[Input]
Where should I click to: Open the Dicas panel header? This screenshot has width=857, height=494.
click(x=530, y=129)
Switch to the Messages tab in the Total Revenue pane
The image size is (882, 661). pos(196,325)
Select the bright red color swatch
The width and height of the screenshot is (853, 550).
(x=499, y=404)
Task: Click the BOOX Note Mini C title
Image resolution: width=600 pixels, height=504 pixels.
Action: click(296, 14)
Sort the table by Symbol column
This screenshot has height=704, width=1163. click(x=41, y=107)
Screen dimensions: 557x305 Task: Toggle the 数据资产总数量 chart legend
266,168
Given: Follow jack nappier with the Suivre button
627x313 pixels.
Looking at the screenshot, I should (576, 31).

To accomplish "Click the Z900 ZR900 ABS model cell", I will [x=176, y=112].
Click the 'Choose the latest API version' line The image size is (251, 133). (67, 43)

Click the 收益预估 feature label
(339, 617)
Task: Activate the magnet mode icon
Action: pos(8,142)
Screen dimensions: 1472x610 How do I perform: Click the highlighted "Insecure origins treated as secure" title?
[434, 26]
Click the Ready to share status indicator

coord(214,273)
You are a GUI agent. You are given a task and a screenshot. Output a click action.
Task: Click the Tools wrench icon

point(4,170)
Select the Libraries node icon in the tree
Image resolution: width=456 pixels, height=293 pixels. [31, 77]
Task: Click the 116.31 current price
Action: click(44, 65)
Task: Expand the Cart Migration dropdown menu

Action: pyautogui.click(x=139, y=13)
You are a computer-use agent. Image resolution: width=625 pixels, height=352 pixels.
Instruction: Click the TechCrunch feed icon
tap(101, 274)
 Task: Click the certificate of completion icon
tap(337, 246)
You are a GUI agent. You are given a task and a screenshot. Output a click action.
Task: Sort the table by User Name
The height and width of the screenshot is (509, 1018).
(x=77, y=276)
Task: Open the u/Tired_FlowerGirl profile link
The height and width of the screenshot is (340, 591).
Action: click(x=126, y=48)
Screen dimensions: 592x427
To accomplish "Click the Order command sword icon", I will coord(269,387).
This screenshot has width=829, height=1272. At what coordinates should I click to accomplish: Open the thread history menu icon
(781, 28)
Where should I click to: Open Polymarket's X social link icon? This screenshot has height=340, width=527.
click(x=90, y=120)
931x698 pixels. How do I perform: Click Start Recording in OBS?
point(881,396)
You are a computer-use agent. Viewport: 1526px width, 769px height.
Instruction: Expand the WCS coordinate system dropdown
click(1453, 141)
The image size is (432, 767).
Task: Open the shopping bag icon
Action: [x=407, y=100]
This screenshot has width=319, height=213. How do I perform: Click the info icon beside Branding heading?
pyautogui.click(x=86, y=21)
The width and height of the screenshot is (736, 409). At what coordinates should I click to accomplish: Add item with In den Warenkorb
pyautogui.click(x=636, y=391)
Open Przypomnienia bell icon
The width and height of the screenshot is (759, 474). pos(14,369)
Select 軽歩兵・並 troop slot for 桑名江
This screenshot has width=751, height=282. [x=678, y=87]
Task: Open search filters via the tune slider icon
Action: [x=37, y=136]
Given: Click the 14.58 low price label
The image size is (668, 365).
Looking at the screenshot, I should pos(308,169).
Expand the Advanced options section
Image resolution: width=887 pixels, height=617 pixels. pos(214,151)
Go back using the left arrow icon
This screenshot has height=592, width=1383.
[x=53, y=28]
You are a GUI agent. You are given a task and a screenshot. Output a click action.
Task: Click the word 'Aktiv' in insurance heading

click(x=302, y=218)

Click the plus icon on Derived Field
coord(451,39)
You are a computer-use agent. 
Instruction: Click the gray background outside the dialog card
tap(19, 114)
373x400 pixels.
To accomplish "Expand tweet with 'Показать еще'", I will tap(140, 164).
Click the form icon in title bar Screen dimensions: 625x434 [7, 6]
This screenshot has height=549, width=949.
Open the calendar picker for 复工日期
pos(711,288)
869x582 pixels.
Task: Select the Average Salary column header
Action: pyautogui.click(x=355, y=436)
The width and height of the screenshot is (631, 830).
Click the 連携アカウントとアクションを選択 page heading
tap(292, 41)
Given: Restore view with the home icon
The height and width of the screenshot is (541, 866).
[/Input]
What you have to do:
Only lines of the material that contain the word "computer" belong in the answer; copy each one.

Task response:
You are a computer-use agent. Image resolution: width=625 pixels, height=352 pixels.
You are a computer-use agent. Viewport: 1526px width, 769px height.
You are a computer-use agent. 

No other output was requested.